* **Aim of the task**
Which lines below hold the word "beside"? Report each one.

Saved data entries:
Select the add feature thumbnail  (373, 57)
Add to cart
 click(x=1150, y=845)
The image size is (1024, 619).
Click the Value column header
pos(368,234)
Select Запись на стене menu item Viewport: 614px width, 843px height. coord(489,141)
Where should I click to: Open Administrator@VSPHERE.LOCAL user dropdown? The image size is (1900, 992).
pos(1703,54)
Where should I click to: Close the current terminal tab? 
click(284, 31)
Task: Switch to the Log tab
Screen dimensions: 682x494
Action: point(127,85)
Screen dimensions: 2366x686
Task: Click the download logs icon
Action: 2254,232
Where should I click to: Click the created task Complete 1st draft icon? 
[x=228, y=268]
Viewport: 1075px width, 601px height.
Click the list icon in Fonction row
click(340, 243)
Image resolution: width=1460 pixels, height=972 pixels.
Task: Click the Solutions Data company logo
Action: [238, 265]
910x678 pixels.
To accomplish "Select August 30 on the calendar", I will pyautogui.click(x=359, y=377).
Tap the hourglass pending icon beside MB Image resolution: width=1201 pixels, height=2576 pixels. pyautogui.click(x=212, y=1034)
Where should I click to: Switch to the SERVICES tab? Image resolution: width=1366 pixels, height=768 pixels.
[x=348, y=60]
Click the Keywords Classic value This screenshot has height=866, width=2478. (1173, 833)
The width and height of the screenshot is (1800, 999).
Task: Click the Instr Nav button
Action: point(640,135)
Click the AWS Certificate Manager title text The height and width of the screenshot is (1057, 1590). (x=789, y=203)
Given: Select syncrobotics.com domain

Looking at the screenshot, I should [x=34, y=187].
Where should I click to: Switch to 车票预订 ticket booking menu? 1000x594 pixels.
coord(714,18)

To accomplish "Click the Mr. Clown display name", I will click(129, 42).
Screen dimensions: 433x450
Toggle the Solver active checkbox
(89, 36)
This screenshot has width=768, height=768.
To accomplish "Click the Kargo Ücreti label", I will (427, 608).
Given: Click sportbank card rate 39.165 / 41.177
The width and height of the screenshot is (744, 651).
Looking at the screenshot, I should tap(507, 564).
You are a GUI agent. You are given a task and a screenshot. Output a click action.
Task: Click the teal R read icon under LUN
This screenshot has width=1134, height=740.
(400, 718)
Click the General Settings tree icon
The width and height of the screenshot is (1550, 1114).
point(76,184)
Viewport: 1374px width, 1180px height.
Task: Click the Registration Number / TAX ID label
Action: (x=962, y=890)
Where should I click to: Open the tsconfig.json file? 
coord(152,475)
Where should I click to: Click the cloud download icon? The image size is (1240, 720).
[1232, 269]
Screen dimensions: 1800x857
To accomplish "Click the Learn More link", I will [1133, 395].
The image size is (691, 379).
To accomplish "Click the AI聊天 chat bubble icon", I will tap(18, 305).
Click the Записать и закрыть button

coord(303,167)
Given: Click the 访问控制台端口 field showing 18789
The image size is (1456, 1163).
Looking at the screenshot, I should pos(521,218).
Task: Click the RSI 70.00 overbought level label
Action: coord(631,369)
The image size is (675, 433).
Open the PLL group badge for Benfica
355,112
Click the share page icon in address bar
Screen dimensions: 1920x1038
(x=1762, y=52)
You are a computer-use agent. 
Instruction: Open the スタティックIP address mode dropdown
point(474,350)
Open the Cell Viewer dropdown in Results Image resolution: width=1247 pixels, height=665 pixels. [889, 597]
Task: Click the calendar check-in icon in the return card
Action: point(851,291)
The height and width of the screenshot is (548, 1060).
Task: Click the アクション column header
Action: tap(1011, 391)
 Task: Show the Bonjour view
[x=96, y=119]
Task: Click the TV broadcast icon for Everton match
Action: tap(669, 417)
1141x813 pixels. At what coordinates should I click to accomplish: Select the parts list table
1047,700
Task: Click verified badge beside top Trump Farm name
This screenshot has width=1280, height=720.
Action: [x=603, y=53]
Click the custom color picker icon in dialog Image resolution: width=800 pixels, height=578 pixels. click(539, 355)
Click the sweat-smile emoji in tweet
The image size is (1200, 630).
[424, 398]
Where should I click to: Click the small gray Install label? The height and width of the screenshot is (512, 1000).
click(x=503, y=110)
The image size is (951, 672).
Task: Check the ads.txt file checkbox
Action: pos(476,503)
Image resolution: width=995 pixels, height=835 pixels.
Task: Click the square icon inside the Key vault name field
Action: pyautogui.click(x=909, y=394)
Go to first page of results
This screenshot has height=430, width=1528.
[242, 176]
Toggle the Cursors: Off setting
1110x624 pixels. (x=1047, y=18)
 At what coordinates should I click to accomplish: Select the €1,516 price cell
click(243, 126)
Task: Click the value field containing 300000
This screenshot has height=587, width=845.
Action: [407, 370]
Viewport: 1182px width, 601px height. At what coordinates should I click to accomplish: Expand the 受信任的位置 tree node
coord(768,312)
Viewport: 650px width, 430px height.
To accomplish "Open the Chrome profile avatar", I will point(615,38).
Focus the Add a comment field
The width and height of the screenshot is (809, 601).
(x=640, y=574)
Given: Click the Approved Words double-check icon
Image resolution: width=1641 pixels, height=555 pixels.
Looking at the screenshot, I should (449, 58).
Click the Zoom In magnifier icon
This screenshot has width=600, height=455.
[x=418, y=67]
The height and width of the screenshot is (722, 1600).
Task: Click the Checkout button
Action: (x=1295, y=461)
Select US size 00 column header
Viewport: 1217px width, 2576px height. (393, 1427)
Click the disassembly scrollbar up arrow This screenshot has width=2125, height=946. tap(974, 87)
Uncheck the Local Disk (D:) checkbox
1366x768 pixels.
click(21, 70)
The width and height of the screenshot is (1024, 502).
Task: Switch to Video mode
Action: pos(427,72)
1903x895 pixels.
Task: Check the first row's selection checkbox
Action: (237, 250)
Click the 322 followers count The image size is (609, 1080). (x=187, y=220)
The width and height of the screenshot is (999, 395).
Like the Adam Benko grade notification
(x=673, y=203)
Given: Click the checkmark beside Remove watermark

* **Your solution**
Tap the hourglass pending icon beside MB Image resolution: width=1201 pixels, height=2576 pixels. pyautogui.click(x=212, y=1034)
Task: Click verified badge beside top Trump Farm name
Given: Click the checkmark beside Remove watermark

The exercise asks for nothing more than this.